Nitrogen “fixed” as ammonia and nitrates is taken up directly by plants and incorporated in their tissues as plant proteins. The nitrogen then passes through the food chain from plants to herbivores to carnivores (see Food Web). When plants and animals die, the nitrogenous compounds are broken down by decomposing into ammonia, a process called ammonification. Some of this ammonia is taken up by plants; the rest is dissolved in water or held in the soil, where microorganisms convert it into nitrates and nitrites in a process called nitrification. Nitrates may be stored in decomposing humus or leached from the soil and carried to streams and lakes. They may also be converted to free nitrogen through denitrification and returned to the atmosphere.

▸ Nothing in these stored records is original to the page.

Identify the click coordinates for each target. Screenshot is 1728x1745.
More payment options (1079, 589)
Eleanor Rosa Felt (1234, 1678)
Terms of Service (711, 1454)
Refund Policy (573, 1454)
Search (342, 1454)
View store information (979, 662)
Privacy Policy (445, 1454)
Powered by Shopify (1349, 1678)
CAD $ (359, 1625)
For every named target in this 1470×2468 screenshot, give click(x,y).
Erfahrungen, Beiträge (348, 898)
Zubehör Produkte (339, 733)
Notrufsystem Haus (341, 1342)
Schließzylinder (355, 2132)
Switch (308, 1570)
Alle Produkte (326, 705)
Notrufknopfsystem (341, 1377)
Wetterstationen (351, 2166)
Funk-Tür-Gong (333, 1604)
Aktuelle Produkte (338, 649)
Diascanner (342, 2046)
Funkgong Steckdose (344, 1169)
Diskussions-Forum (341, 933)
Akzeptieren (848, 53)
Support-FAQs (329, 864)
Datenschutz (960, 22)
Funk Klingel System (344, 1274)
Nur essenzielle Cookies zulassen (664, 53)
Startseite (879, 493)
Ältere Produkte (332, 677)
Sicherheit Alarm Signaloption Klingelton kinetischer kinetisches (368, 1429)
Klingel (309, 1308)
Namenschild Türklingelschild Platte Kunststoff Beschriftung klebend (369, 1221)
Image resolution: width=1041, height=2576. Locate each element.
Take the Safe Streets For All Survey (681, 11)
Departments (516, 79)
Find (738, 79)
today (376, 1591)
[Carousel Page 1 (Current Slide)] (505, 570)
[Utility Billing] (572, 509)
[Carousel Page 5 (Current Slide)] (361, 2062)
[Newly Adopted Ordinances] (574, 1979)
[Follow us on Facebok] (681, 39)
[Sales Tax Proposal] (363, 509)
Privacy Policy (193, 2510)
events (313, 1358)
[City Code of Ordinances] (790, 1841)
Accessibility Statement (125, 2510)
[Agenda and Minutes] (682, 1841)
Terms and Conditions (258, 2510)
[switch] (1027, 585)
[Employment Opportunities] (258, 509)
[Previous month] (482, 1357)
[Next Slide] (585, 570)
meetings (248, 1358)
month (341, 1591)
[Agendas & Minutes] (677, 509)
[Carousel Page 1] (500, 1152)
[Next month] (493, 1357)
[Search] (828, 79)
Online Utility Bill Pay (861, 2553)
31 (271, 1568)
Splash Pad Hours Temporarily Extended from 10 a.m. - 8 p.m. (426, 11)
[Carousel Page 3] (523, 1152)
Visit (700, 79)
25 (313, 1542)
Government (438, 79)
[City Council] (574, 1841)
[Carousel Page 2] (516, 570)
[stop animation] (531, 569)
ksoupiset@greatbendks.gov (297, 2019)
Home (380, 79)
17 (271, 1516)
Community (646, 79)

In natural systems, nitrogen lost by denitrification, leaching, erosion, and similar processes is replaced by fixation and other nitrogen sources. Human intrusion in the nitrogen cycle, however, can result in less nitrogen being cycled, or in an overload of the system. For example, the cultivation of croplands, harvesting of crops, and cutting of forests all have caused a steady decline of nitrogen in the soil. (Some of the losses on agricultural lands are replaced only by applying energy-expensive nitrogenous fertilizers manufactured by artificial fixation.) On the other hand, the leaching of nitrogen from overfertilized croplands, cutover forestland, and animal wastes and sewage has added too much nitrogen to aquatic ecosystems, resulting in reduced water quality and the stimulation of excessive algal growth. In addition, nitrogen dioxide poured into the atmosphere from automobile exhausts and power plants breaks down to form ozone and reacts with other atmospheric pollutants to form photochemical smog.